§ Stated task
Reproduce every line of the items below verbatim, leaving the pictures out of your output.

--- BEGIN Data excerpts ---

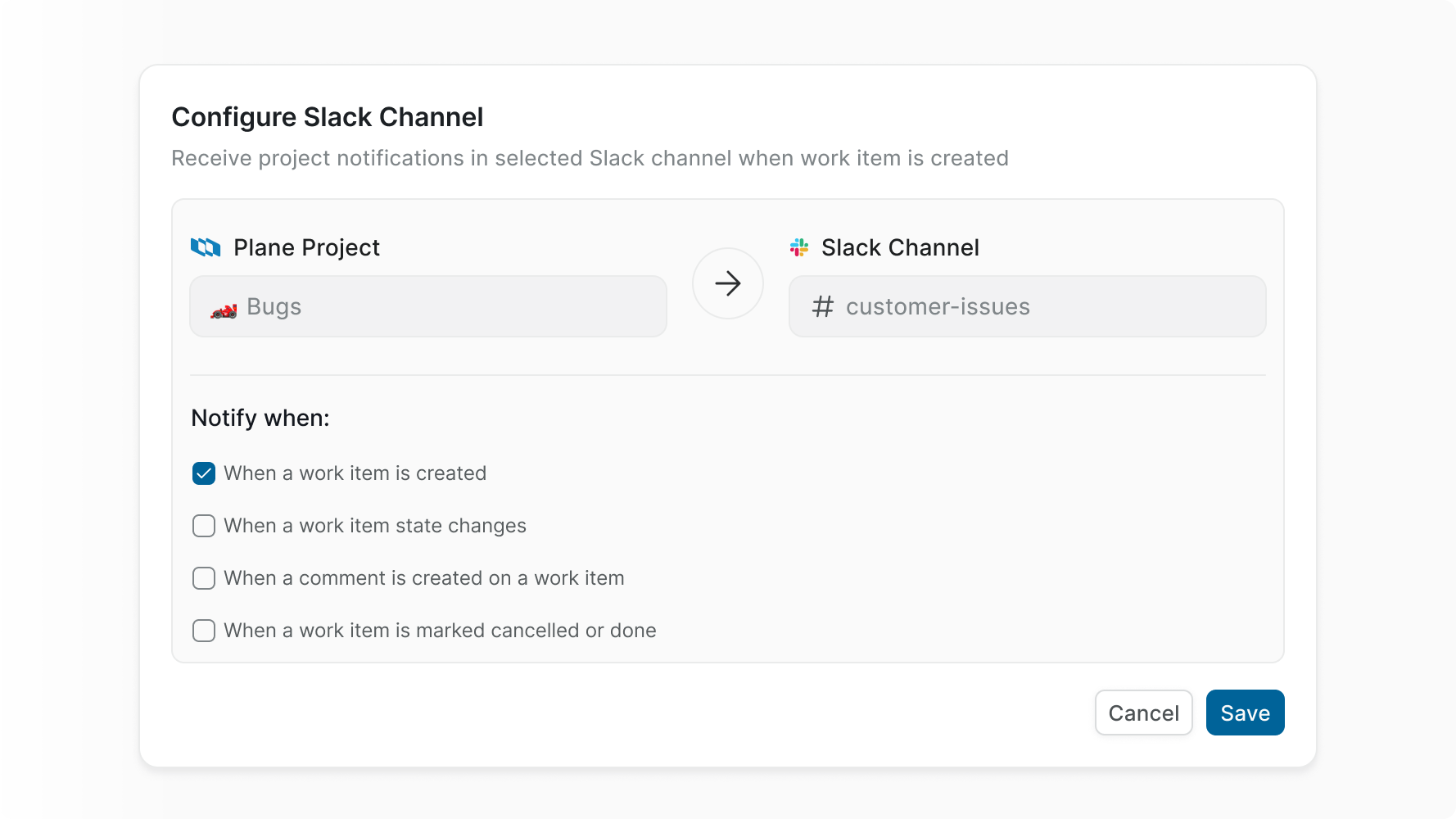The height and width of the screenshot is (819, 1456).
Task: Check 'When a work item is marked cancelled or done'
Action: (203, 631)
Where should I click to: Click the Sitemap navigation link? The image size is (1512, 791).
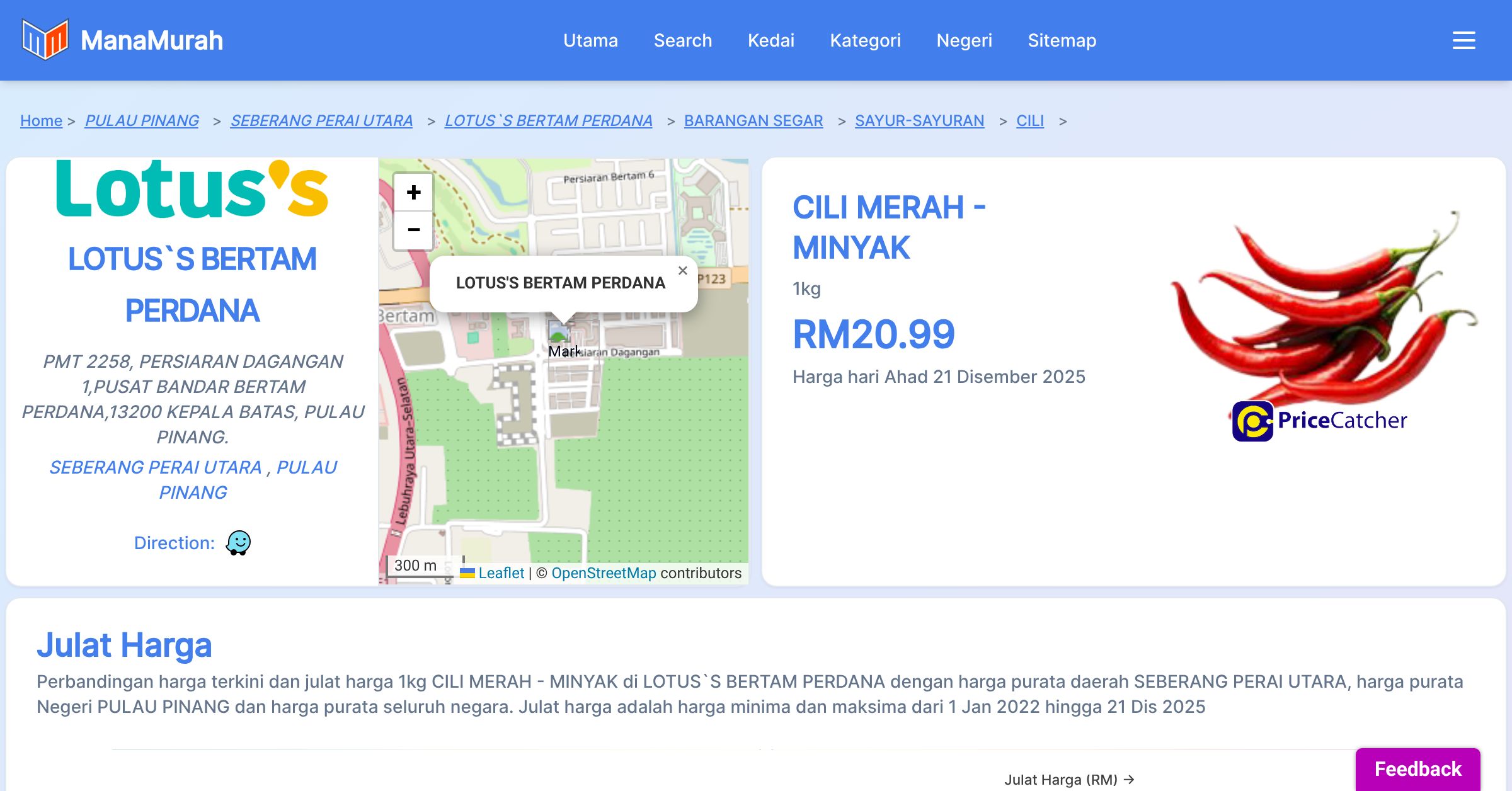tap(1062, 40)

--- END Data excerpts ---

§ Result
The height and width of the screenshot is (819, 1456).
Task: Check 'When a work item is marked cancelled or done'
Action: (203, 631)
Where should I click to: Click the Sitemap navigation link? The image size is (1512, 791).
tap(1062, 40)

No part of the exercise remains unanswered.